EXERCISE: Each line below should be written out exactly, with none skipped.

(Saved data entries)
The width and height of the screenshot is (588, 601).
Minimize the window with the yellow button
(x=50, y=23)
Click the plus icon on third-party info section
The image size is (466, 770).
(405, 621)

RESULT OF THIS EXERCISE:
The width and height of the screenshot is (588, 601).
Minimize the window with the yellow button
(x=50, y=23)
Click the plus icon on third-party info section
The image size is (466, 770).
(405, 621)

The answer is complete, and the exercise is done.